Ruby Queue Pop with Timeout, v.2 (Correctly Handling Spurious Wakeups)

In one of my previous posts, I wrote a queue implementation that would let you provide a timeout to the pop method. Unfortunately, it has a bug caused by spurious wakeups. Here is the fix along with an explanation of how you can avoid this sort of problem in the future.

The Problem: Spurious Wakeups

I found out about this bug from a commenter on my previous post. The bug is particularly interesting because the Ruby documentation doesn’t mention anything about the potential for spurious wakeups. In fact, I think they imply that you shouldn’t have to worry about them at all.

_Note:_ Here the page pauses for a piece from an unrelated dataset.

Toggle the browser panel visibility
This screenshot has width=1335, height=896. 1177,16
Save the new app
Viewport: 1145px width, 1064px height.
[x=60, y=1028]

However, according to the POSIX threads specification (on which Ruby’s Mutex and ConditionVariable are built), the wait() call is allowed to return prematurely for almost any reason. This is called a spurious wakeup. When the wait method returns, it could be due to one of the following reasons:

  • Your thread was signaled.
  • The wait timed out (if a timeout was provided).
  • There was a spurious wakeup.

In my original code, I wasn’t checking for the spurious wakeup case:

@recieved.wait(@mutex, timeout) if timeout != 0
#if we're still empty after the timeout, raise exception
raise ThreadError, "queue empty" if @queue.empty?

If wait returned for a reason other than a timeout or a thread signal, then my code would erroneously raise a “queue empty” exception. I wasn’t able to hit this condition if I only had one consumer (which is probably why I had never run into it before). But, sure enough, with several consumers, I hit the condition almost immediately.

Here’s the code I used to reproduce the issue:

queue = QueueWithTimeout.new

Thread.abort_on_exception = true

20.times do |i|
  Thread.new do 
    loop do
      queue.pop_with_timeout(100000.0) # a long timeout, that we'll never reach
      puts i
    end
  end
end

loop do
  queue << "random stuff"
  puts "pushed"
end

But why does wait have spurious wakeups at all? The short answer is: performance. For a longer answer, see this Stack Overflow post.

The Fix: Always Wrap wait in a Loop

The intended way to use wait is to always wrap it in a loop, where you check to see if the condition waking the thread is still true, or if it’s timed out. If not, you go back to waiting. Basically, you can almost think of it like a busy loop, except that it’s thread-safe and a lot more efficient with CPU cycles.

It’s a little more tricky with a timeout, because you have to re-compute your timeout time to account for the time elapsed before the spurious wakeup. (This isn’t a problem with the POSIX API because it uses an absolute time specifically to avoid this problem.)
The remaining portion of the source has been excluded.